▶ Cosa fare
Nell'articolo sulle polizze collegate a Lehman Brothers, elenca gli interessi dei consumatori lesi dalle comunicazioni che CNP aveva inviato prima degli accordi transattivi.

BANCHE. Polizze, Movimento Consumatori: “CNP Vita ha l’obbligo di informare i clienti”

Continua la vicenda sulla polizze vita collegate a titoli emessi dalla Lehman Brothers, la banca americana che a settembre 2008 ha decretato il fallimento. L’ultima notizia è che il Tribunale di Milano ha respinto il ricorso d’urgenza promosso dalla società francese CNP Unicredit Vita, per ottenere la sospensione dell’efficacia esecutiva del provvedimento d’urgenza, emesso a gennaio dal Tribunale di Milano.

Lo scorso 20 gennaio 2010, infatti, il Tribunale di Milano, a seguito dell’azione collettiva promossa dal Movimento Consumatori, ha accertato che CNP Vita ha avuto un comportamento gravemente lesivo nei riguardi delle 6.500 clienti che avevano sottoscritto polizze denominate "Performance 5, 6, 7, 8 e 9", collegate a obbligazioni emesse dalla banca statunitense.

Queste polizze garantivano espressamente l’obbligo per la compagnia di restituire l’intero premio alla scadenza, mentre CNP Vita ha proposto ai clienti transazioni che prevedevano un rimborso del 50% del premio investito o la conversione della vecchia polizza in una nuova con durata vitalizia. Già a dicembre 2009, CNP è stata condannata dal Tribunale di Milano ad inviare a tutti i propri assicurati una lettera per informarli che le comunicazioni effettuate prima della sottoscrizione degli accordi transattivi erano risultate, nel corso del procedimento d’urgenza, lesive degli interessi dei consumatori alla buona fede, alla correttezza e all’equità dei rapporti contrattuali, in quanto CNP aveva agito non nell’interesse dei propri clienti, ma al solo fine di limitare la propria responsabilità.

▶ Dati estratti
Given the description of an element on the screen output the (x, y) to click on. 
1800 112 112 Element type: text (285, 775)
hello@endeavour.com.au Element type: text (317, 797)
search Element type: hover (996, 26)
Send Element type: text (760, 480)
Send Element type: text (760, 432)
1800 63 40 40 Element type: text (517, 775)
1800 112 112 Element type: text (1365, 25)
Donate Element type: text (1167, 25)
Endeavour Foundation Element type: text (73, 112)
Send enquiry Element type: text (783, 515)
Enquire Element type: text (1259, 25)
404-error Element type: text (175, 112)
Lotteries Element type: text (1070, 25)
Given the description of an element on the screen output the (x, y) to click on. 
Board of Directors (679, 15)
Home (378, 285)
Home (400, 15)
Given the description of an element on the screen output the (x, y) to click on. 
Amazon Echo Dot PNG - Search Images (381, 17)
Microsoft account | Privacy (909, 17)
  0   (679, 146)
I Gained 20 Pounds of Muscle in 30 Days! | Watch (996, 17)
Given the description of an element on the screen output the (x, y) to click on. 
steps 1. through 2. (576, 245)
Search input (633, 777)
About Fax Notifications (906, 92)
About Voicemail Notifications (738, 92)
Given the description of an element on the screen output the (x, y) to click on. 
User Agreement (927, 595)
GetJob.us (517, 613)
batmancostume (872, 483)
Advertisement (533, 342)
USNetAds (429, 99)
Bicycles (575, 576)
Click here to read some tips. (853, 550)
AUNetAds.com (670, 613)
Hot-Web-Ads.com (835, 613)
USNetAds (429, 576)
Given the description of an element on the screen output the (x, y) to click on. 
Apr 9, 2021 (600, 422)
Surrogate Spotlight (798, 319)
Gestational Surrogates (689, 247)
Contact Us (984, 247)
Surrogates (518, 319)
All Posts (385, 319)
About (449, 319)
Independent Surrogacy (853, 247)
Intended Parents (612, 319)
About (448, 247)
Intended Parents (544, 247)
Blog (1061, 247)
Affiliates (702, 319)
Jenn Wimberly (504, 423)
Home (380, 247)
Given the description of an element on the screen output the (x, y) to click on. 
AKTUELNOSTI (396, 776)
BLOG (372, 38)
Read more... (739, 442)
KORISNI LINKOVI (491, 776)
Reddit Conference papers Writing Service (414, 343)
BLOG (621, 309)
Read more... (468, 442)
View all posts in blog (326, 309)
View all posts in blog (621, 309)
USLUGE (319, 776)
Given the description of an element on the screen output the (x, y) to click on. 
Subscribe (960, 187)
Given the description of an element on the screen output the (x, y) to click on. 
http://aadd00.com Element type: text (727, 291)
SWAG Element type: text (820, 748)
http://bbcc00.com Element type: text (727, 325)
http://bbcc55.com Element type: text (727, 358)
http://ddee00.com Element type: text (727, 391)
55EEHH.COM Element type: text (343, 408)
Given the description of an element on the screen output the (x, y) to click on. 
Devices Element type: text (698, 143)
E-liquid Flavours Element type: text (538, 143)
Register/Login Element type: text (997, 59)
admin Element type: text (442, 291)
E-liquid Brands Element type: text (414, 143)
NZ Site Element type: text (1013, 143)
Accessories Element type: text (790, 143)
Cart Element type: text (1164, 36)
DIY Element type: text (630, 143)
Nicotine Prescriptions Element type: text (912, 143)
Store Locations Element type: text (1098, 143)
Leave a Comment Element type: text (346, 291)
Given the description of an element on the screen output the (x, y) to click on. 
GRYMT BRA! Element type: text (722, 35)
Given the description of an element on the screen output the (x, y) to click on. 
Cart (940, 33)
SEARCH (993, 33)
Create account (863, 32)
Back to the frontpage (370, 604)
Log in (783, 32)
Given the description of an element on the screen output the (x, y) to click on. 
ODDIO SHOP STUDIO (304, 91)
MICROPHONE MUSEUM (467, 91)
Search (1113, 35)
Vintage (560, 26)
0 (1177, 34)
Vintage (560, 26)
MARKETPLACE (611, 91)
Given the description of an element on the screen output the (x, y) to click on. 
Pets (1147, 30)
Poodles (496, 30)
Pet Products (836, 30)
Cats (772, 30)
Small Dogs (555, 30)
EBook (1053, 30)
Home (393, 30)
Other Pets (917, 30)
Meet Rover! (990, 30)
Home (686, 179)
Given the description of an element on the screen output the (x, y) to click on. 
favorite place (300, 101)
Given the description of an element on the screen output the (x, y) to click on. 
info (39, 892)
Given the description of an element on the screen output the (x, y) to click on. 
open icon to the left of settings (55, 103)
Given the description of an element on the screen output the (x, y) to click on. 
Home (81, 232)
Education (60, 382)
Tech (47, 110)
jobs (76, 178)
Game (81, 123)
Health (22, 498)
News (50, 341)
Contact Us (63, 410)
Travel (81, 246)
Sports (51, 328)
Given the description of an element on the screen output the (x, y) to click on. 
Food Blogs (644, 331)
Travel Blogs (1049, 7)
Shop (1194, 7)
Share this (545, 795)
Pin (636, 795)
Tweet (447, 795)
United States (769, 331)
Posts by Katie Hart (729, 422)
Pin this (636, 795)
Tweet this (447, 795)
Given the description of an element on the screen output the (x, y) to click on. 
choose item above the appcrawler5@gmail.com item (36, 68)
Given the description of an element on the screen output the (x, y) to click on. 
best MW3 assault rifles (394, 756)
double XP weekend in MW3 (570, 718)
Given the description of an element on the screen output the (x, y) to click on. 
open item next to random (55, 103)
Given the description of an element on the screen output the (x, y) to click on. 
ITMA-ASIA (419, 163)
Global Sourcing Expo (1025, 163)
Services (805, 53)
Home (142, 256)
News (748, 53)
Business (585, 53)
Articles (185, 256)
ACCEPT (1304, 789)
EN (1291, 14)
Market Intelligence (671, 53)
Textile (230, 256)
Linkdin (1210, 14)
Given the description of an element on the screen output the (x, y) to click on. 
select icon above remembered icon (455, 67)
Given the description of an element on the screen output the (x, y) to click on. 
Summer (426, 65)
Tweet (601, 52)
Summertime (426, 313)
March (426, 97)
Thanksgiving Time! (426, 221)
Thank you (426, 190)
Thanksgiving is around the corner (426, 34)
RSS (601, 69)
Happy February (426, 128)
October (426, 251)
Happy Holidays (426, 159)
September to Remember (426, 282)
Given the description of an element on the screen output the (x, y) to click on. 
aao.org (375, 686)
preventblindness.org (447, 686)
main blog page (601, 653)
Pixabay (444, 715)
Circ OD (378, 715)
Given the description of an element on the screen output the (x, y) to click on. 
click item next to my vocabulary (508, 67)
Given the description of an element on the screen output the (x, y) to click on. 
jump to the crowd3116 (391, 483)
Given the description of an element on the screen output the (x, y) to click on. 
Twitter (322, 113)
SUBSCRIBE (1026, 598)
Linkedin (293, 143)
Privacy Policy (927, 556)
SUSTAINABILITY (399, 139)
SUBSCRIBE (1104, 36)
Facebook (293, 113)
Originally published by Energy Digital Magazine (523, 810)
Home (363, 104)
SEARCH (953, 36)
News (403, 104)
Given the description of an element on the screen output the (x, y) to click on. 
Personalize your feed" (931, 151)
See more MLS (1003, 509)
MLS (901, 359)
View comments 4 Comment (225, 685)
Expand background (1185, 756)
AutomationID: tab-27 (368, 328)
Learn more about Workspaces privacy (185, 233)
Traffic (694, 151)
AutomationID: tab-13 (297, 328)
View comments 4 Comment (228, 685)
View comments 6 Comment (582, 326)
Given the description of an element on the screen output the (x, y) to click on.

▶ Soluzione
- Buona fede
- Correttezza
- Equità dei rapporti contrattuali